Despite her tears Henrietta snorted in disbelief.

‘His loyalty to me makes him extreme on my behalf. And he is an old man; he served my father before me.’

‘In other words you seek to excuse him?’

‘No, but he was not solely to blame. I should not have left you as I did.’ He raked his hand through dark hair which badly needed trimming. ‘I shall be open with you, Henrietta. When the messenger came and told me of the battle I was angry. Angry that it was all starting again just when the country was recovering. And I was here, away from the centre of things, relying on rumour. Your King and all of those misguided enough to support him brought this down upon us.’

‘He is your King too,’ Henrietta protested. ‘Under God.’

‘Under God and the law, wife. His father would be King still had he acknowledged this truth and been willing to rule in peace.’

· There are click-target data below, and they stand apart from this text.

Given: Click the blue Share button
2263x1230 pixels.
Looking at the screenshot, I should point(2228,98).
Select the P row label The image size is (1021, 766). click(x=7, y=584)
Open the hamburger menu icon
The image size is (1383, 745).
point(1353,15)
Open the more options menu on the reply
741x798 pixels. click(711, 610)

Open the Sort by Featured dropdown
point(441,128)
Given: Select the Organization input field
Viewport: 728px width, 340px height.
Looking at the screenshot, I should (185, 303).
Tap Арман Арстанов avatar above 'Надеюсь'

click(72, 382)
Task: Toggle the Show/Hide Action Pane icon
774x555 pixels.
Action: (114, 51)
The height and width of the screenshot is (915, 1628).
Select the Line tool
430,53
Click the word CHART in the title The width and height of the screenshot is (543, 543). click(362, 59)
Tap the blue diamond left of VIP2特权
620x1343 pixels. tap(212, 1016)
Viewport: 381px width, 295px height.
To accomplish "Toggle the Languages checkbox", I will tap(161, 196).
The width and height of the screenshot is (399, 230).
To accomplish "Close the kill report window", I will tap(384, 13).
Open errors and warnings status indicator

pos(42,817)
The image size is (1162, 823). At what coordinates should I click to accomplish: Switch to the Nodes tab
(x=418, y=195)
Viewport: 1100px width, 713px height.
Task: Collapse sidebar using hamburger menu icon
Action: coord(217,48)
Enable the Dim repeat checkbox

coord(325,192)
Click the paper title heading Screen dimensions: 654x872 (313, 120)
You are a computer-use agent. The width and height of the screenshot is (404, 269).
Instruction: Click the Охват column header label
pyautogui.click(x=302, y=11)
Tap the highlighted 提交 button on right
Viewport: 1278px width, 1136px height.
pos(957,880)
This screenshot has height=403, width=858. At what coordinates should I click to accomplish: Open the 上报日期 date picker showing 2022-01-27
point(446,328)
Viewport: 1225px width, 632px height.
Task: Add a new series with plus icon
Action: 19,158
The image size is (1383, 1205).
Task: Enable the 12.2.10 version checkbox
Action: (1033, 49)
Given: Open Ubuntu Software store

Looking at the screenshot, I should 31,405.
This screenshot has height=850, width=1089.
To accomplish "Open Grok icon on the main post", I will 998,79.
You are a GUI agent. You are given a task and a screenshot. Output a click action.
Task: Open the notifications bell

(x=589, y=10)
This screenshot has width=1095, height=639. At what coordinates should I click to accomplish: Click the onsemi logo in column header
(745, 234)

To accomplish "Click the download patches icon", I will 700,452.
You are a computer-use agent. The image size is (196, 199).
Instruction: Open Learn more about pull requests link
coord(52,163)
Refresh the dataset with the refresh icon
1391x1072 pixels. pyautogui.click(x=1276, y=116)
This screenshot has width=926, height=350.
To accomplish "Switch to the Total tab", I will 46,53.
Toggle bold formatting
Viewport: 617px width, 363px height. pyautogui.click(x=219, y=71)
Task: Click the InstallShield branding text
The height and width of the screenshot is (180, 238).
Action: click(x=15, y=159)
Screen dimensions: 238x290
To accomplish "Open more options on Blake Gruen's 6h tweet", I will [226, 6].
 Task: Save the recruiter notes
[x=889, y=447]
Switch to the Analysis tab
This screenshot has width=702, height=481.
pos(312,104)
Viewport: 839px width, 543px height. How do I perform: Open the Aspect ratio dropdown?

‘But perhaps this King would be willing to accept the rule of law?’ Henrietta groped through her own muddled thoughts. ‘But he was forced from his country before he could show how he would rule. Parliament will not talk with him so what other choice was before him but to fight?’

‘And the thousands of men and boys he dragged with him on to the field at Worcester? What of the widows and fatherless children this day? Do they have a choice of anything but grief and penury?’

‘In that he was wrong.’ He had wrung the admission from her. ‘Yet I cannot understand what other course he could have taken.’

‘He could have waited in exile until the time was right for negotiation.’ Matthew regarded her thoughtfully. ‘This nation cannot be leaderless for long, we need our figurehead. But not one who unleashes foreign troops on his people. He will not be easily forgiven for bringing the Scots with him, even by his closest supporters.’